Он спрыгнул с высокого борова на пол и прошёл к нарам умершей. Но соседка её, Улита, уже благочестиво крестилась и, отвернув одеяло, ощупывала костляво-серое лицо, грудь и плечи женщины. Другая соседка — беременная Олёна — с измученным лицом, тоже захлопотала над покойницей. Её муж, солильщик, Гордей, молчаливый, с красно-сизым лицом, лежал невозмутимо, будто смерть соседки была обыденным случаем. В казарме уже все были встревожены и испуганы. Люди сразу замолкли, притаились и зашептали. Мать порывисто рванулась с нар и оттолкнула в сторону Прасковею.

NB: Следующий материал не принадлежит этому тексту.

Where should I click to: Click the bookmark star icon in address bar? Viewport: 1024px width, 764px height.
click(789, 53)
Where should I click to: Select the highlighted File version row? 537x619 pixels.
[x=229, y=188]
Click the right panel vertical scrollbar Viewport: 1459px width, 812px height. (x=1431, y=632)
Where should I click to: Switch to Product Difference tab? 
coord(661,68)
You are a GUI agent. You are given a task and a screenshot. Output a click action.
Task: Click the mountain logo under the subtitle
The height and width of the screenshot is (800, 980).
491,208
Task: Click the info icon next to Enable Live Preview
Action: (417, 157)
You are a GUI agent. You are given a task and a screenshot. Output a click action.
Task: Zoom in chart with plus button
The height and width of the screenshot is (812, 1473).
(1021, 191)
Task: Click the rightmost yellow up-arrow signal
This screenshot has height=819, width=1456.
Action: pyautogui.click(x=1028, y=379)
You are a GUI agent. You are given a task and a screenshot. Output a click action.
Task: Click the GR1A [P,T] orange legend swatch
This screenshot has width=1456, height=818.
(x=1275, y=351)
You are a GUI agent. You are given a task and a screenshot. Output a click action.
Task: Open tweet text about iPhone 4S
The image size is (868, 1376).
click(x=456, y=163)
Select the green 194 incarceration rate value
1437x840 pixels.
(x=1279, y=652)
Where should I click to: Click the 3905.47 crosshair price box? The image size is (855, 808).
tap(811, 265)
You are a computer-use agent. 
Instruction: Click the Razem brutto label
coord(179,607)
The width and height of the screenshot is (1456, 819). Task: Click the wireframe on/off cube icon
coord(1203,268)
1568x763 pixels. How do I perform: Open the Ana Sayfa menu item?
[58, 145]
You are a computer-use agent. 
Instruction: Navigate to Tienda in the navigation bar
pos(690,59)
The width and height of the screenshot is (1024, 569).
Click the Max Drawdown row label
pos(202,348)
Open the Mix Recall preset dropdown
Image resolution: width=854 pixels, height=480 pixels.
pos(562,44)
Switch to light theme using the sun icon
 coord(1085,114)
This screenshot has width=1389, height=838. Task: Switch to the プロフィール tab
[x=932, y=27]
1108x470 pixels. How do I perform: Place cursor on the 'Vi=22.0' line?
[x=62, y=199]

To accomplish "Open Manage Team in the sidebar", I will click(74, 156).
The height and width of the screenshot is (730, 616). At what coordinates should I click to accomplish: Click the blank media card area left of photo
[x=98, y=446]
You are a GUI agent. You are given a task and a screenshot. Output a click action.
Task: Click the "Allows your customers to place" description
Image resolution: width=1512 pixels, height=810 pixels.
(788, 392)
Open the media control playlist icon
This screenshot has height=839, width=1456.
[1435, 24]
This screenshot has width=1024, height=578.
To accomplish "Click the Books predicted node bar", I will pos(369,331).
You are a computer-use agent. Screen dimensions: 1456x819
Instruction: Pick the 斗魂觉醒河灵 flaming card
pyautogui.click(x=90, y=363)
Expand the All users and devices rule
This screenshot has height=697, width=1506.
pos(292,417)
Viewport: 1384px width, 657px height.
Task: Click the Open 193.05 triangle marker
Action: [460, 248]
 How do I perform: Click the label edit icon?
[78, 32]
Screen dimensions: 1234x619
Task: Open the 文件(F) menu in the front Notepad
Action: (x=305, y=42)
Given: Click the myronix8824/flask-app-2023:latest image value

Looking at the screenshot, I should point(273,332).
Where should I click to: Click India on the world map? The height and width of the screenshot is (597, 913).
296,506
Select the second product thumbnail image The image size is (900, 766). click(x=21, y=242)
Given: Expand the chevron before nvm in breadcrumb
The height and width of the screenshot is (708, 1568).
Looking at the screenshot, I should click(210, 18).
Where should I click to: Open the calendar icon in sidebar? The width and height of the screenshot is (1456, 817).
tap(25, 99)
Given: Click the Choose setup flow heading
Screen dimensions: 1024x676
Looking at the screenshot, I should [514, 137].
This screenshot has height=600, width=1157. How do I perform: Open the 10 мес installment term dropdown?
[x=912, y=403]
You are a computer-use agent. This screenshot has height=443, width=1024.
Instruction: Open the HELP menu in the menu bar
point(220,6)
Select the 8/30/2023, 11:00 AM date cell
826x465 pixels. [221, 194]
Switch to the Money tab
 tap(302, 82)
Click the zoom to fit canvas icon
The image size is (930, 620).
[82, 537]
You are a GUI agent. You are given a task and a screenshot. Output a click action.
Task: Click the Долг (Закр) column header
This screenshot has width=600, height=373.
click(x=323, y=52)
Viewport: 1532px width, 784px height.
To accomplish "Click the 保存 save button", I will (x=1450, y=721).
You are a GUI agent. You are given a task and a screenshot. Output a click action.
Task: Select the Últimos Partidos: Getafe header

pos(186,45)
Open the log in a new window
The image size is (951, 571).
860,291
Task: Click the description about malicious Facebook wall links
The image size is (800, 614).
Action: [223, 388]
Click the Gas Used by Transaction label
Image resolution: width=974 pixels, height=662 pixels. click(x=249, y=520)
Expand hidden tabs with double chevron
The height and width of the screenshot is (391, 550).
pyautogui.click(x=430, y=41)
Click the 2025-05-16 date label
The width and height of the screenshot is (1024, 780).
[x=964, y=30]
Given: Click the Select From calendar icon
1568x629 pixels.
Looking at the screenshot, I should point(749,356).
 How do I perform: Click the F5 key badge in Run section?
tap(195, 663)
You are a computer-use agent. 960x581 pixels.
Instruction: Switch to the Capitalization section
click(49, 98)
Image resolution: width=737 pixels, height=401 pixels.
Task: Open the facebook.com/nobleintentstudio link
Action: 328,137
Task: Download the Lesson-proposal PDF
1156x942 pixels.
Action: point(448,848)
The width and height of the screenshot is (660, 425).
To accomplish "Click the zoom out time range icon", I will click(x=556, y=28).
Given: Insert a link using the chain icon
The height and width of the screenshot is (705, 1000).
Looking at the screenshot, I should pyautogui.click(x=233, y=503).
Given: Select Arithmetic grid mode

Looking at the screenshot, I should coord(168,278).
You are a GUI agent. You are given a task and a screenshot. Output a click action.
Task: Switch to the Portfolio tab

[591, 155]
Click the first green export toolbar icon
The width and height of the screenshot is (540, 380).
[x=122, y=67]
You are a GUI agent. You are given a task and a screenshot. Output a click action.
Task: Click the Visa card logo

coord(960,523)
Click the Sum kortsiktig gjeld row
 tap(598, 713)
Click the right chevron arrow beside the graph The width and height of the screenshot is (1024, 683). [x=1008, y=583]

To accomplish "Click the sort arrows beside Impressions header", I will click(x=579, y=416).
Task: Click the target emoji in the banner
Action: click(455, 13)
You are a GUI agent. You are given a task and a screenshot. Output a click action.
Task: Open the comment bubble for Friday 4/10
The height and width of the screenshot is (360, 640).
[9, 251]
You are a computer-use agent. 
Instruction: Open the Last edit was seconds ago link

— Вот так слабенькая! — смущённо пробормотала Прасковея. — Вот так тихоня! Да она может мужика свалить.
Мне стало жутко, словно казарма наполнилась призраками — той таинственной силой, которую чувствуешь только нутром. Мать подбежала к нарам умершей и остановилась, словно не могла перешагнуть через какую-то преграду. Пристально вглядываясь в неподвижное тело женщины, наполовину открытое, она с усилием, точно ощупью, приблизилась к краю нар и на четвереньках поползла к Улите и Олёне. Тётя Мотя на натянутой верёвке развешивала дерюги и клетчатое одеяло.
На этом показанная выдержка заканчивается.